There are many things I like about this game, but on the whole it just doesn't make a good game.
1) 13 cards is simply too many cards to examine quickly. Forming 3 hands optimized to the strategy that best gets you ahead is a process designed for analysis paralysis. On no turn did this ever take less than 5 minutes, and on some turns it was up to 10. This was magnified by the difficulty of making sure the hands were all ordered by power. The 30 minutes on the box is off by at least a factor of 3, but a 4 player game took us over 2 hours.
2) weird rules exceptions
a) The wilds: I didn't explain this in the rules, but the game has two different kind of wilds, neither of which is used in the way a wild is normally used in poker. The Bridge is a wild that can be used as part of a straight. It is suited and can make pairs with others bridges and is considered lower than a 1 , but it does not pair with other cards. The Wild is a card that can be use to make flushes, but it cannot be used to make straights or pairs, and does not pair with itself.
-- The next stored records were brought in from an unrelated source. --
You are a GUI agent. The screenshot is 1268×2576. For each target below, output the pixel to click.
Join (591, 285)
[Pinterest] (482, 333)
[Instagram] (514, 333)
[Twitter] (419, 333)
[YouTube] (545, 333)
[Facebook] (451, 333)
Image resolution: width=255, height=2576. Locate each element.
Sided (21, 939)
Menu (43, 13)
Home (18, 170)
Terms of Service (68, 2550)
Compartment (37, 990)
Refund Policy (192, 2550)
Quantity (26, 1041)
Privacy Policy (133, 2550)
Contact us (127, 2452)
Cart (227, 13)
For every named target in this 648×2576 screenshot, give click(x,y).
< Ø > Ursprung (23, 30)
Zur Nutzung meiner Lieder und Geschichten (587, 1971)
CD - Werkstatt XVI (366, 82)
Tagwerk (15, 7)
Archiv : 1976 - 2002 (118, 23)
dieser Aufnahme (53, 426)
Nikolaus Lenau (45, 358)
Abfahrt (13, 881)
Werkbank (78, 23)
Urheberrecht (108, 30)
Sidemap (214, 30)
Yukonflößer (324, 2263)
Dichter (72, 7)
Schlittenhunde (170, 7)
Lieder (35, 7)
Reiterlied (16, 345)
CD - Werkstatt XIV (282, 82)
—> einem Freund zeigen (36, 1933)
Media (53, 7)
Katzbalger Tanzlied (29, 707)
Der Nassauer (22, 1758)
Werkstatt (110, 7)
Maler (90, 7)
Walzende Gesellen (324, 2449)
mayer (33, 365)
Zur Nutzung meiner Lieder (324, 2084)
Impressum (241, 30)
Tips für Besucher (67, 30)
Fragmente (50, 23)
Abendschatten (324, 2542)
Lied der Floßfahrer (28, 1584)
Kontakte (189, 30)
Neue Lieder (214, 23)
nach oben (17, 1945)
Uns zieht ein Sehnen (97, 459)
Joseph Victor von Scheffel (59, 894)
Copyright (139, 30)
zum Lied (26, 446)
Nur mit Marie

b) the heavens: you cannot knock a person out of the game in the heavens the way you can in the other suits. After they get to 4 life they only take damage from warriors with power 4 or more.
there is no easily understandable thematic reason for either of these, especially seeing as the game itself is pretty un-thematic. These just make the game feel more convoluted than it needs to be, and makes the process of choosing the best 13 cards even more difficult.
3) Set Collection is non-existent: Set collection works when there is some way to control what sets you are collecting. In this game there is no control over what card you get next. collecting sets is just a matter trying to get enough cards that you increase the odds of getting a set. Furthermore the only player who has a great deal of control over betting (the best way to get more cards) is the last player. what could be a way of directing decision making just ends up being another random variable.
Overall the game just lacks enough control or theme to justify it's time input.
On the whole the game is a pass. I look forward to more art for the artist and more great games from Mike Elliot, but this game just wasn't ready yet. Maybe one day Mike will make a good game with some of the stuff here, but this is not it.